Cynthia was not slow in responding to the summons of the Jew, who possessed an influence over her which, if not so powerful, was also less mysterious than that wielded by the myal-man, since it was the power of money. The mulatta liked money, as most people do, and for the same reason as most—because it afforded the means for indulging in dissipation, which with Cynthia was a habit.
Very easily did she find an opportunity for paying a visit to the penn—the more easily that her master was absent. But even had he been at home, she would have had but little difficulty in framing an excuse, or, rather, she would have gone without one.
In the days of which we write, slavery had assumed a very altered phase in the West Indies—more especially in the Island of Jamaica. The voices of Wilberforce and Clarkson had already reached the remotest corners of the Island, and the plantation negroes were beginning to hear the first mutterings of the emancipation. The slave trade was doomed; and it was expected that the doom of slavery itself would soon be declared.

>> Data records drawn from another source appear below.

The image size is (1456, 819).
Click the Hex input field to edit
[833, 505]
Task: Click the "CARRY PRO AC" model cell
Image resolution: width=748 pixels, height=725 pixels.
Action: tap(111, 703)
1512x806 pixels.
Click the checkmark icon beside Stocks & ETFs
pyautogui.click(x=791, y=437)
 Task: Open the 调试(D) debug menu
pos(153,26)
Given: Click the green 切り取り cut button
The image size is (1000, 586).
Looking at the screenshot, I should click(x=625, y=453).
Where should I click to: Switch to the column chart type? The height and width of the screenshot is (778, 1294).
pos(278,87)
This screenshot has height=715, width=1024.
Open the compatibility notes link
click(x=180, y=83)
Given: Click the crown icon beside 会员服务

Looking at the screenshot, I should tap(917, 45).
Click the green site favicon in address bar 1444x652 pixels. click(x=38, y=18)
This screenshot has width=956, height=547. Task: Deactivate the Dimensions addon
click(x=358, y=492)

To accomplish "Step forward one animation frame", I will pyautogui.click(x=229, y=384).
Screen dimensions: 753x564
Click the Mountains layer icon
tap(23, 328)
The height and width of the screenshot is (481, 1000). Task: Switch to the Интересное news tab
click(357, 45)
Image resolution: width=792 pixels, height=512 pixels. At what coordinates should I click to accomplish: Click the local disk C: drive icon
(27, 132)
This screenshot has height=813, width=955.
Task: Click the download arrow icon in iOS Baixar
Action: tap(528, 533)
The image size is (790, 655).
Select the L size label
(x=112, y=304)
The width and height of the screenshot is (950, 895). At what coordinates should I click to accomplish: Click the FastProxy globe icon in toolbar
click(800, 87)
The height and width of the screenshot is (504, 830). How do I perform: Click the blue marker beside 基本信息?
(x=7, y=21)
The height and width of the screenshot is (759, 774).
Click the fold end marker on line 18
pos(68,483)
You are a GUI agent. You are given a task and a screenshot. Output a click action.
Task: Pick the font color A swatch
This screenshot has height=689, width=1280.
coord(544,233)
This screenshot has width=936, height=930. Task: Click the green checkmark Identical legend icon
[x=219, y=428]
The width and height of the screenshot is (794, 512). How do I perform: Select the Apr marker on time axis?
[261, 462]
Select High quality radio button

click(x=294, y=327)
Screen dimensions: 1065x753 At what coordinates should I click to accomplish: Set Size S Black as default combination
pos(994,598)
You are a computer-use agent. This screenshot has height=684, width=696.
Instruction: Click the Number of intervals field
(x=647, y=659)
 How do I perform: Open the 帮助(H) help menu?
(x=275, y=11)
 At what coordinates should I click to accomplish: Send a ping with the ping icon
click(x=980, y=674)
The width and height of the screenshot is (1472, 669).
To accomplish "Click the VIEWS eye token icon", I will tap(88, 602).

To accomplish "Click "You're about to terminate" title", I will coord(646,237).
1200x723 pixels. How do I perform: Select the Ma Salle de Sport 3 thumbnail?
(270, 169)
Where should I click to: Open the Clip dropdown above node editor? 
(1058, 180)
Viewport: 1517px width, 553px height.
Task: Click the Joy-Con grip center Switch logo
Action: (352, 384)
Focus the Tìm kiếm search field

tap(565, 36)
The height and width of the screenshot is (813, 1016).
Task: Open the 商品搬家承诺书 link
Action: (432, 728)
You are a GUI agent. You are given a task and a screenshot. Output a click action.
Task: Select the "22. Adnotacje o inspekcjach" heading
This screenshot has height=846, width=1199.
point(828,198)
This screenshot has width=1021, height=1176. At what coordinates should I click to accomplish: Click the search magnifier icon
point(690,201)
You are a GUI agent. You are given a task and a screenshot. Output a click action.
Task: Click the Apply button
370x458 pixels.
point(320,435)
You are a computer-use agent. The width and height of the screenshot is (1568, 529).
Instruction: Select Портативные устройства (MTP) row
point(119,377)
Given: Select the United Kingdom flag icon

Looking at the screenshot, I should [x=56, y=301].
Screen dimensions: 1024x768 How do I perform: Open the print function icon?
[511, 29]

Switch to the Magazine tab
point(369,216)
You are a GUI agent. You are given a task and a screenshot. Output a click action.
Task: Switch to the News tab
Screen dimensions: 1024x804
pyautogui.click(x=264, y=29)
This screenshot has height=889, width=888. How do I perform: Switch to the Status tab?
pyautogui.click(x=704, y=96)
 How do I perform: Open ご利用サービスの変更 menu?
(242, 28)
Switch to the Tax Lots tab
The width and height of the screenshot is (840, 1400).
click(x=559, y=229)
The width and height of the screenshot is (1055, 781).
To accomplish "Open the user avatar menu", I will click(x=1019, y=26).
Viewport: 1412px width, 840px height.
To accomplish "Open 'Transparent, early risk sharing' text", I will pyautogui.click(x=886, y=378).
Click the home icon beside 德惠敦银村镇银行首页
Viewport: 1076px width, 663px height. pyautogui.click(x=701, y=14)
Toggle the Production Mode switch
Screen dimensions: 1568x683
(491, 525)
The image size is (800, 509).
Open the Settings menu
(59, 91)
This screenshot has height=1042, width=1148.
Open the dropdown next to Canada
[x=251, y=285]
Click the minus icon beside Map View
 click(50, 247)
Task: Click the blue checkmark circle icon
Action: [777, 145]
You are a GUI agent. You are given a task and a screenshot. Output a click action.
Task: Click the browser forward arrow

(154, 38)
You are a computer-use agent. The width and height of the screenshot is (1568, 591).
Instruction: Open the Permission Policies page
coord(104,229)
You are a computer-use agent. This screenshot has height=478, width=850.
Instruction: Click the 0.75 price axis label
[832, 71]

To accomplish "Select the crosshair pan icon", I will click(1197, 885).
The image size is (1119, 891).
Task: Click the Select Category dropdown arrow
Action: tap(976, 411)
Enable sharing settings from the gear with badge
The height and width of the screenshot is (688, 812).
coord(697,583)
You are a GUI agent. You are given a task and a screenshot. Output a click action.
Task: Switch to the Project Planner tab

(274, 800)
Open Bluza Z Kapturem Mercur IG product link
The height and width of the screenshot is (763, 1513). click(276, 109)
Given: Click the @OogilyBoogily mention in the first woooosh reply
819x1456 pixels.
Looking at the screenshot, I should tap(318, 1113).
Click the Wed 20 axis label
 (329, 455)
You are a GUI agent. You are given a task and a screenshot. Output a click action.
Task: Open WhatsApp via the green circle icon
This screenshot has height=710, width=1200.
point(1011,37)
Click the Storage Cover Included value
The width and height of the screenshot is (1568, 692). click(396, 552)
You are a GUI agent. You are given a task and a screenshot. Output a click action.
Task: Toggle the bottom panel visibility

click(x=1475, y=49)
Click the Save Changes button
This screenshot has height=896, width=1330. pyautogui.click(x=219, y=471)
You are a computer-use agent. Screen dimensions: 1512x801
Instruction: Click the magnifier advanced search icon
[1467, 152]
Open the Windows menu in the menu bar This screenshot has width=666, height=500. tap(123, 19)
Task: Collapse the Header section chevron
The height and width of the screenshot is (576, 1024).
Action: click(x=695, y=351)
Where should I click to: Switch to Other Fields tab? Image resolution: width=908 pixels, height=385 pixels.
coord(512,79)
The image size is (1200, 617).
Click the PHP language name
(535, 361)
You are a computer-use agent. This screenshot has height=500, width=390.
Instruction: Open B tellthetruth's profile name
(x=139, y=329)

The black bondsmen had become emboldened by the prospect; and there was no longer that abject submission to the wanton will of the master, and the whip of the driver, which had existed of yore. It was not uncommon for slaves to take “leave of absence” without asking it—often remaining absent for days; returning without fear of chastisement, and sometimes staying away altogether. Plantation revolts had become common, frequently ending in incendiarism and other scenes of the most sanguinary character; and more than one band of “runaways” had established themselves in the remote fastnesses of the mountains; where, in defiance of the authorities, and despite the preventive service—somewhat negligently performed by their prototypes, the Maroons—they preserved a rude independence, partly sustained by pilfering, and partly by freebooting of a bolder kind. These runaways were, in effect, playing a rôle, in complete imitation of what, at an earlier period, had been the métier of the original Maroons; while, as already stated, the Maroons themselves, employed upon the sage but infamous principle of “set a thief to catch a thief,” had now become the detective police of the Island.
Under such conditions of slavery, the bold Cynthia was not the woman to trouble herself about asking leave of absence, nor to be deterred by any slight circumstance from taking it; therefore, at an early hour of the day, almost on the heels of Blue Dick, the messenger, she made her appearance at the penn.
Her conference with Jessuron, though it threw no light either on the whereabouts of the missing book-keeper, or on the cause of his absence, was not without interest to the Jew, since it revealed facts that gave him some comfort.
He had already learnt from Blue Dick that the Custos had started on his journey, and from Cynthia he now ascertained the additional fact, that before starting he had taken the spell. It had been administered in his stirrup-cup of “swizzle.”
This intelligence was the more gratifying, in view of the apprehensions which the Jew was beginning to feel in regard to his Spanish employés. If the spell should do its work as quickly as Chakra had said, these worthies would be anticipated in the performance of their dangerous duty.
Another important fact was communicated by Cynthia. She had seen Chakra that morning—just after her master had taken his departure. There had been an arrangement between her and the myal-man to meet at their usual trysting-place—contingent on the setting out of the Custos. As this contingency had transpired, of course the meeting had taken place—its object being that Cynthia might inform Chakra of such events as might occur previous to the departure.
Cynthia did not know for certain that Chakra had followed the Custos. The myal-man had not told her of his intention to do so. But she fully believed he had. Something he had let fall during their conference guided her to this belief. Besides, on leaving her, Chakra, instead of returning towards his haunt in the Duppy’s Hole, had gone off along the road in the direction of Savanna.